TWENTY-NINTH DAY—Providence to Newport.

THIRTIETH DAY—Newport to Plymouth via Fall River, Cape Cod and
Provincetown, staying at the Plymouth Rock Hotel.

THIRTY-SECOND, THIRTY-THIRD AND THIRTY-FOURTH DAYS—Plymouth to
Boston via the Shore Road.

THIRTY-FIFTH DAY—Boston to Portsmouth, N. H. Here was signed the treaty which closed the Russo-Japanese War.

THIRTY-SIXTH DAY—Portsmouth to Crawford's Notch, via Portland,
Maine.

THIRTY-SEVENTH DAY—Crawford's Notch through Green mountains to
Lake Champlain.

THIRTY-EIGHTH DAY—Lake Champlain through Adirondacks to Lake
George Village.

THIRTY-NINTH AND FORTIETH DAYS—Among mountains and lakes.

FORTY-FIRST DAY—Lake George to Albany.

FORTY-SECOND DAY—Albany through Catskills to Mt. Tremper, where we spent a most delightful evening at the Howland House.

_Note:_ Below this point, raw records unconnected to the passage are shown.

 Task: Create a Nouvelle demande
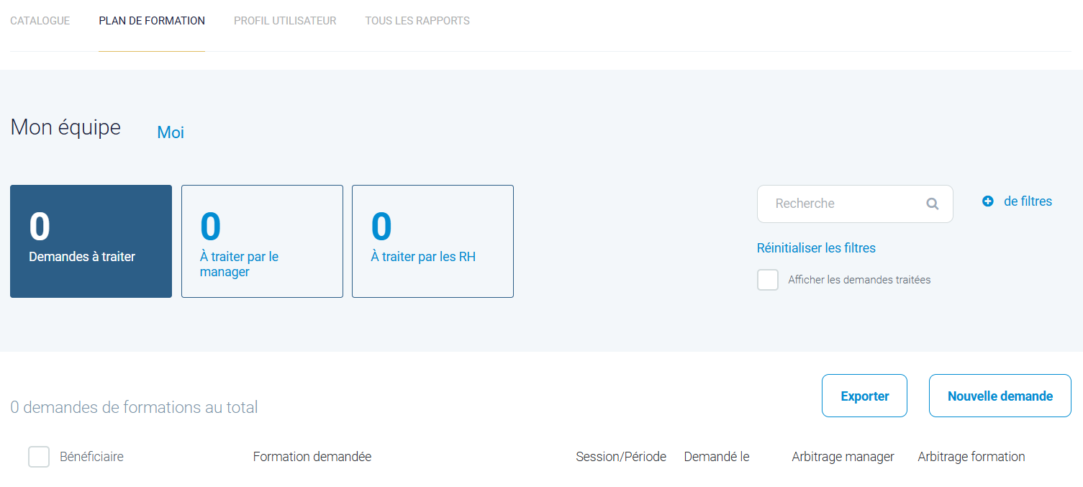1000,396
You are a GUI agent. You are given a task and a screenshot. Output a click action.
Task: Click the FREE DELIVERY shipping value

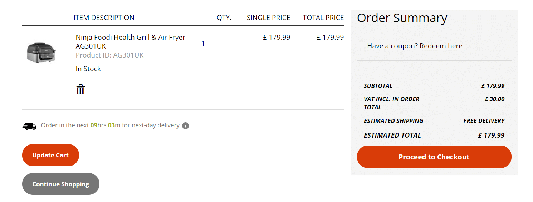click(484, 121)
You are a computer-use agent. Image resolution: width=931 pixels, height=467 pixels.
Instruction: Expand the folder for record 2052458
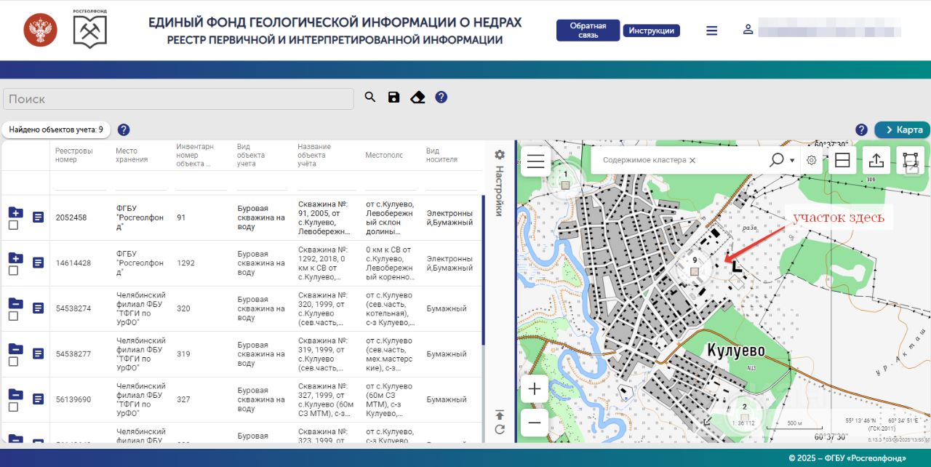pyautogui.click(x=15, y=212)
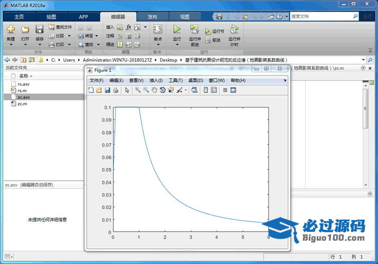Click the 查找文件 button

(60, 27)
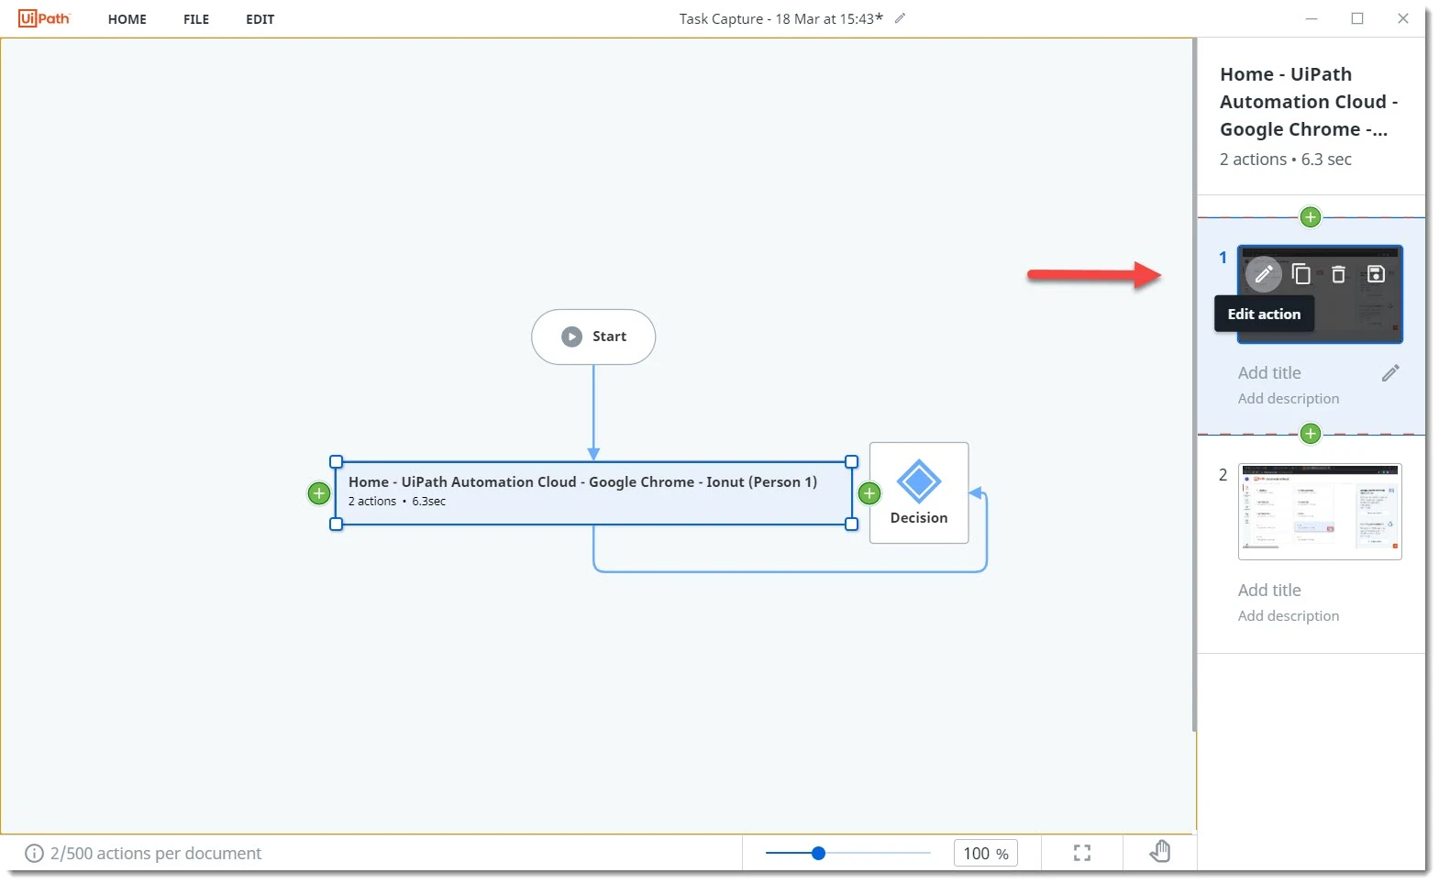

FORTY-THIRD DAY—Mt. Tremper to Utica.

FORTY-FOURTH DAY—Utica and Trenton Falls to Syracuse. Spent the night at the Mizpah hotel. This hotel is unique in that it is run in connection with a Baptist church. The building is a beautiful specimen of Gothic architecture. The surplus money is used for the various church expenses. You may listen to the noted Belgian organist while resting in your own room. This undertaking has proven to be a success in numerous ways.

FORTY-FIFTH DAY—Syracuse to Lake Chautauqua via Jamestown.

FORTY-SIXTH DAY—Jamestown to Niagara Falls via Indian reservations.

FORTY-SEVENTH AND FORTY-EIGHTH DAYS—Niagara Falls, via Albion,
Pa., to Ashtabula, Ohio.

FORTY-NINTH DAY—Ashtabula to Richmond, Ind.

It is to be sincerely hoped that all the youth of our land may some day visit the nation's shrines and there drink deep from the fountains of truth and patriotism which our worthy forefathers have established. To follow the old Pilgrim trail, to climb Bunker Hill Monument, to reverently tread the halls of Mt. Vernon, to muse by the monuments at Valley Forge, Gettysburg, and Arlington; to be thrilled with the grandeur and power of our great nation while in Washington: and to behold the unsurpassed beauty of the countless places of natural grandeur our country affords would help to solve many of the serious problems confronting our nation today.